Supplied material start

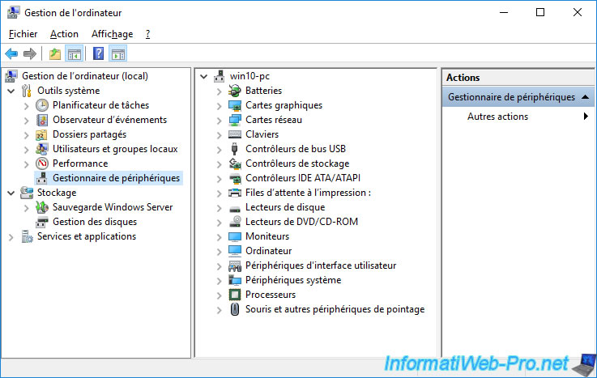Collapse the win10-pc root node

203,76
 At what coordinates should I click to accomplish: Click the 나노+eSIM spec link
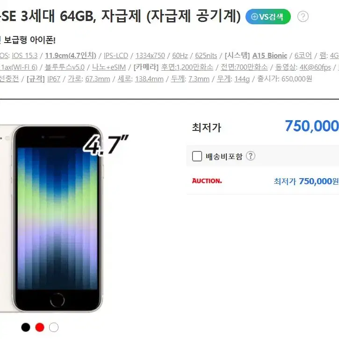tap(109, 67)
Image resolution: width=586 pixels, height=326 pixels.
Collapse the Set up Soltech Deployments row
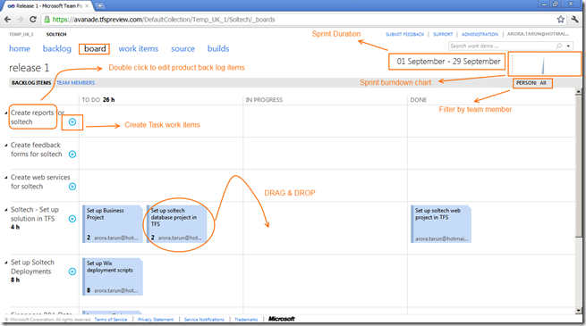[6, 263]
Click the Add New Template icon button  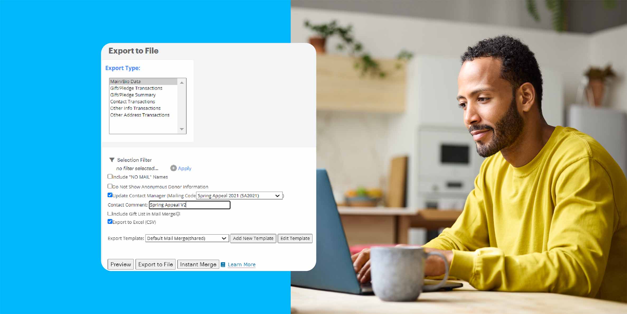(253, 238)
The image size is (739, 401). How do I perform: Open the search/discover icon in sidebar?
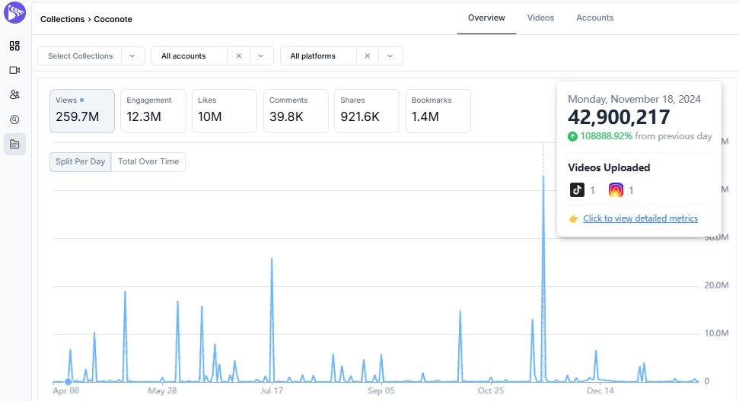[x=14, y=119]
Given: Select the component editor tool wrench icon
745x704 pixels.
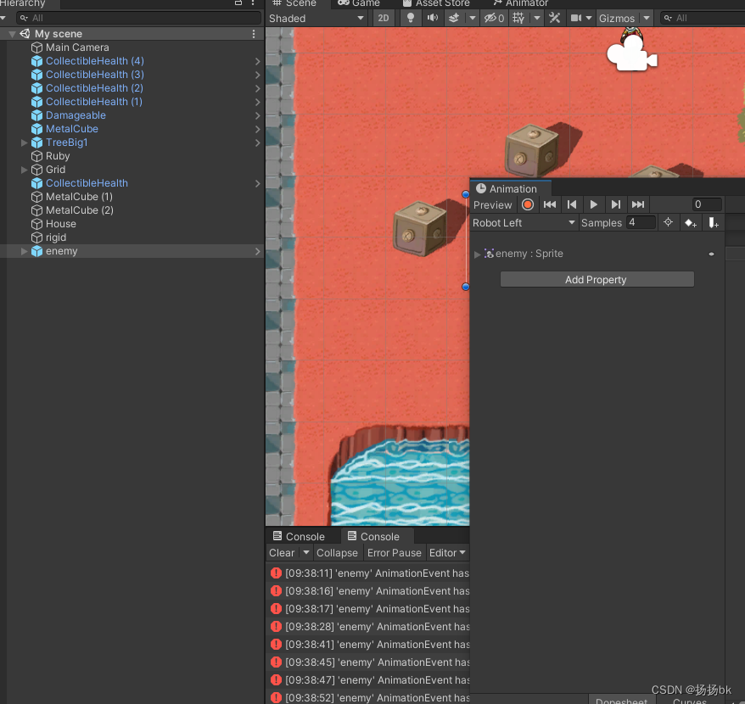Looking at the screenshot, I should tap(555, 17).
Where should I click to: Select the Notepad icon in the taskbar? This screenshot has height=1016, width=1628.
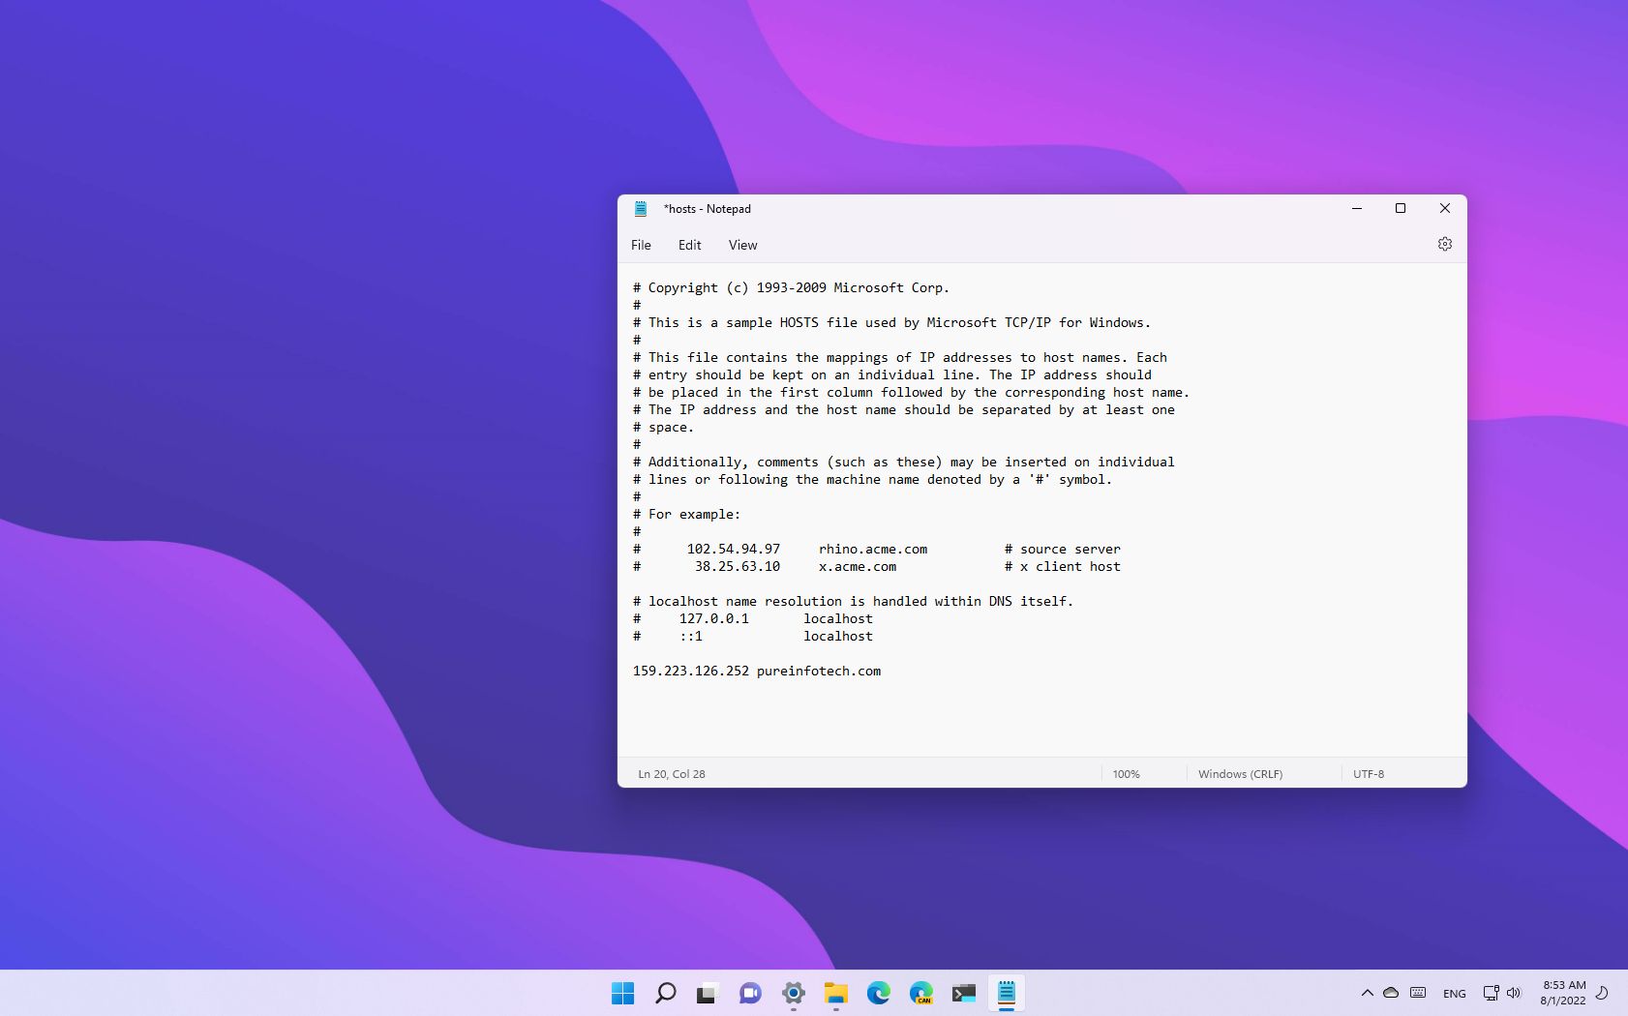click(1007, 993)
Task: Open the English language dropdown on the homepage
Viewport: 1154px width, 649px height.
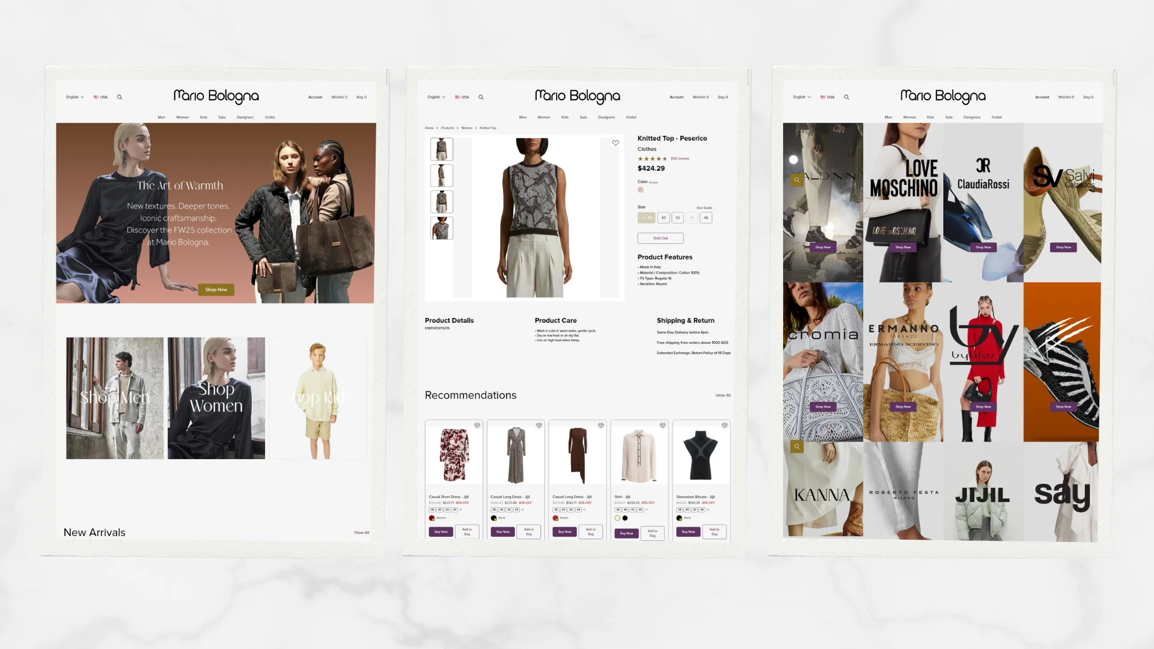Action: point(75,97)
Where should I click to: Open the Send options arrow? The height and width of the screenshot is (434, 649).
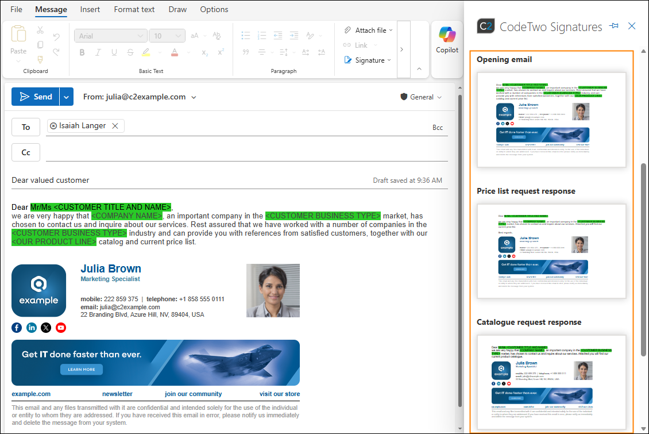click(66, 97)
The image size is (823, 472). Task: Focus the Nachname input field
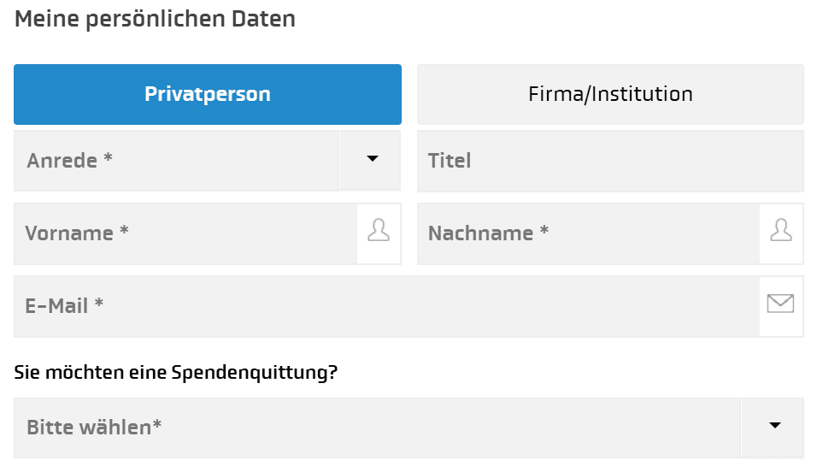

Supplied material end

> [Exercise]:
Select every line in the data above that contains the word "Where", and copy each of those lines out in full.

> [Output]:
Where should I click to: Select the Notepad icon in the taskbar? This screenshot has height=1016, width=1628.
Where should I click to: Open the Send options arrow? The height and width of the screenshot is (434, 649).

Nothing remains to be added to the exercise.